Written task -> Recast every line of the items below as a JSON list of strings, with one string per line and blank lines omitted.

A run of items ->
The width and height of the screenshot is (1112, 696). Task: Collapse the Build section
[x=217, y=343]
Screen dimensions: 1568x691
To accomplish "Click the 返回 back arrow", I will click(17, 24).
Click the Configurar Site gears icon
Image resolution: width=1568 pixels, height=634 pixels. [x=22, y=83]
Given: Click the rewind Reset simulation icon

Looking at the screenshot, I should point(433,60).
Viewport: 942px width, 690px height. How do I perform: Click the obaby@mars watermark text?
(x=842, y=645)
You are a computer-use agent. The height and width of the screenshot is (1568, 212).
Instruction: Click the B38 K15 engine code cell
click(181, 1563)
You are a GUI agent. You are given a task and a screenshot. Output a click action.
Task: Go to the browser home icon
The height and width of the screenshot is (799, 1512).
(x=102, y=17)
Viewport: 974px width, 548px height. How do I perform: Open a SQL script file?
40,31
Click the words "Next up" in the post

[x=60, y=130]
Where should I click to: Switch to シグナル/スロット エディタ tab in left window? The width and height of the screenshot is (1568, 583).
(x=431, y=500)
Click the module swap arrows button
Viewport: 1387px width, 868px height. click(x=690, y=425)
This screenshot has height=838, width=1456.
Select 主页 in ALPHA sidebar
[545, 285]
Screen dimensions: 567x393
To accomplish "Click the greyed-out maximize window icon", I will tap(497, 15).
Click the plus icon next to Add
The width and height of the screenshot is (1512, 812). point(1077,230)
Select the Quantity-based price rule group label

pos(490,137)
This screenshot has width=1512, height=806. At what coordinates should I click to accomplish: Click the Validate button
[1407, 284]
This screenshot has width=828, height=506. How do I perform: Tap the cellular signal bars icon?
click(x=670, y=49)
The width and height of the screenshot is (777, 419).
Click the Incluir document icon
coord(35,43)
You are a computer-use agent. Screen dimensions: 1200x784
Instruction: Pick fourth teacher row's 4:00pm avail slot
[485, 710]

Answer to this problem ->
[
  "The width and height of the screenshot is (1112, 696). Task: Collapse the Build section",
  "[x=217, y=343]",
  "Screen dimensions: 1568x691",
  "To accomplish \"Click the 返回 back arrow\", I will click(17, 24).",
  "Click the Configurar Site gears icon",
  "Image resolution: width=1568 pixels, height=634 pixels. [x=22, y=83]",
  "Given: Click the rewind Reset simulation icon",
  "Looking at the screenshot, I should point(433,60).",
  "Viewport: 942px width, 690px height. How do I perform: Click the obaby@mars watermark text?",
  "(x=842, y=645)",
  "You are a computer-use agent. The height and width of the screenshot is (1568, 212).",
  "Instruction: Click the B38 K15 engine code cell",
  "click(181, 1563)",
  "You are a GUI agent. You are given a task and a screenshot. Output a click action.",
  "Task: Go to the browser home icon",
  "The height and width of the screenshot is (799, 1512).",
  "(x=102, y=17)",
  "Viewport: 974px width, 548px height. How do I perform: Open a SQL script file?",
  "40,31",
  "Click the words \"Next up\" in the post",
  "[x=60, y=130]",
  "Where should I click to: Switch to シグナル/スロット エディタ tab in left window? The width and height of the screenshot is (1568, 583).",
  "(x=431, y=500)",
  "Click the module swap arrows button",
  "Viewport: 1387px width, 868px height. click(x=690, y=425)",
  "This screenshot has height=838, width=1456.",
  "Select 主页 in ALPHA sidebar",
  "[545, 285]",
  "Screen dimensions: 567x393",
  "To accomplish \"Click the greyed-out maximize window icon\", I will tap(497, 15).",
  "Click the plus icon next to Add",
  "The width and height of the screenshot is (1512, 812). point(1077,230)",
  "Select the Quantity-based price rule group label",
  "pos(490,137)",
  "This screenshot has width=1512, height=806. At what coordinates should I click to accomplish: Click the Validate button",
  "[1407, 284]",
  "This screenshot has width=828, height=506. How do I perform: Tap the cellular signal bars icon?",
  "click(x=670, y=49)",
  "The width and height of the screenshot is (777, 419).",
  "Click the Incluir document icon",
  "coord(35,43)",
  "You are a computer-use agent. Screen dimensions: 1200x784",
  "Instruction: Pick fourth teacher row's 4:00pm avail slot",
  "[485, 710]"
]